March 8, 2019 Newsletter
We're excited for our upcoming Gathering on Sunday, March 24th from 1 - 4pm at Olympia Unitarian Universalist Congregation will feature Rhonda Grantham and Sophie Geist from the Canoe Journey Herbalists Project, presenting on Questions and reflections on relationships to healing, cultural safety and community care.
Click here for flyer for March 24th Gathering. If you are able, please print a few and post on your local community boards, or pass on to a friend or neighbor!
Karen Capuder will be joining us at a later date. Please use the following link to access the introduction of her captivating dissertation, which beautifully weaves together personal narrative and history: Forked Tongues at Sequalitchew: A Critical Indigenist Anthropology of Place in Nisqually Territory.
Read further for upcoming events and news:
**THIS MONDAY**
Monday, March 11th, 7:30 pm
Winona LaDuke - Rescheduled!
South Puget Sound Community College
Kenneth J. Minnaert Center Main Stage
2011 Mottman Rd. SW
Unlikely Alliances Book Reading
Tuesday, March 12th ~ 6pm
Lord Mansion
211 21st Ave SW, Olympia
Free and open to the public
Come see Zoltán Grossman speak about his book "Unlikely Alliances: Native Nations and White Communities Join to Defend Rural Lands."

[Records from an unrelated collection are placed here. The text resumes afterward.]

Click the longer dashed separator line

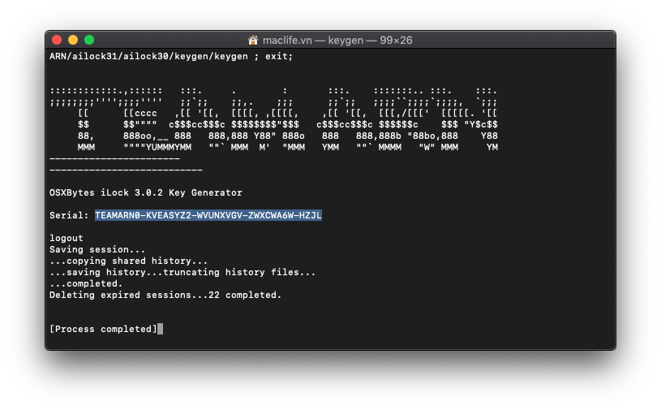[x=126, y=170]
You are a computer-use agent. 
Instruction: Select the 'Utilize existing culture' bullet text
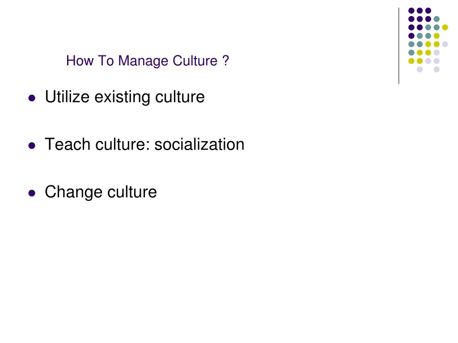[125, 97]
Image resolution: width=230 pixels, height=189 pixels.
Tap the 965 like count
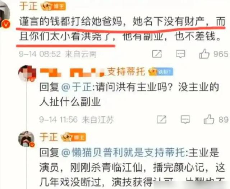[x=221, y=54]
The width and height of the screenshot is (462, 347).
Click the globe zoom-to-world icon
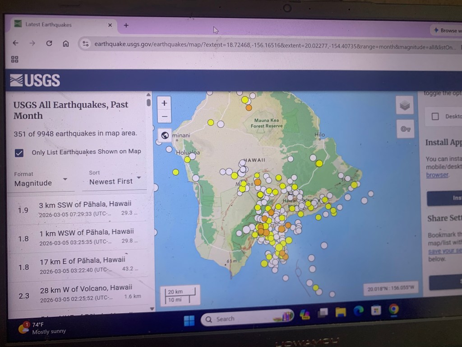click(x=165, y=135)
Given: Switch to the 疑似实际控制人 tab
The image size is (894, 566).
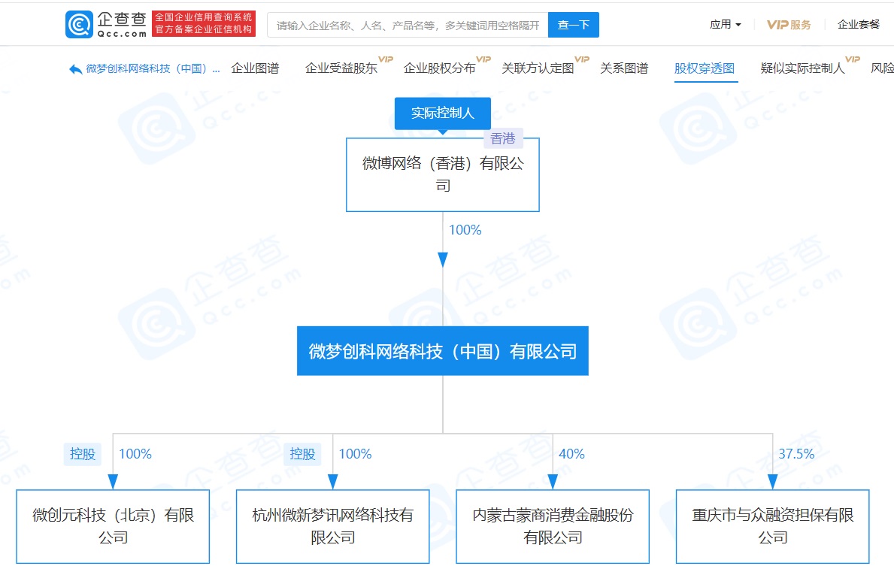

Click here for facebook event.
Click here for website event.
Thurston ECO Network Monthly Meeting
Featuring: Elise Krohn from GRuB
Wednesday, March 13th 10am - 12pm
Thurston County Courthouse, Building 1, Room 152
Elise Krohn will be presenting on GRuB's new project, Tend, Gather and Grow, which seeks to educate youth about wild edible and medicinal plants and the rich cultural traditions that surround them. A team of twelve people, six of whom are tribal, developed curriculum covering over 25 northwest plants, with short teaching videos featuring Salish storytellers, plant experts and youth. Proposed outcomes of the Tend, Gather and Grow project include building a sense of cultural pride among Northwest Native children and youth, and a greater understanding of indigenous people and connection to local landscapes among non-native students, and building partnerships across organizations and tribal entities with shared goals.

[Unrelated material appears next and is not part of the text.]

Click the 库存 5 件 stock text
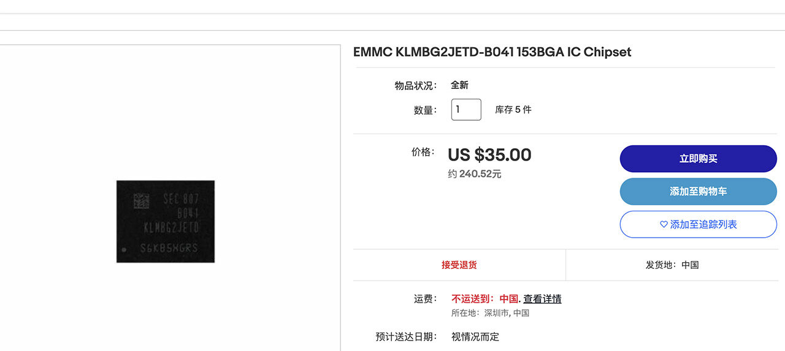 513,110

To learn more about this project, including dates for an evening community workshop series for traditional plant enthusiasts and students: click here for the Tend, Gather and Grow project website.
IN THE NEWS:
Environmental justice and indigenous sovereignty are two issues that overlap for many, but not all. Sometimes the arguments of conservationists are in direction opposition to those advocating for the interest of Native peoples. Tristan Ahtone's recent article, When conservation provides a cover for anti-Indigenous sentiments, looks at this dynamic in relationship to the National Resources Management Act of 2019.
**Return those library books!**
If you have borrowed books from the Learning Right Relations Library, please remember to return them at our upcoming Gathering on March 24th so that others may enjoy.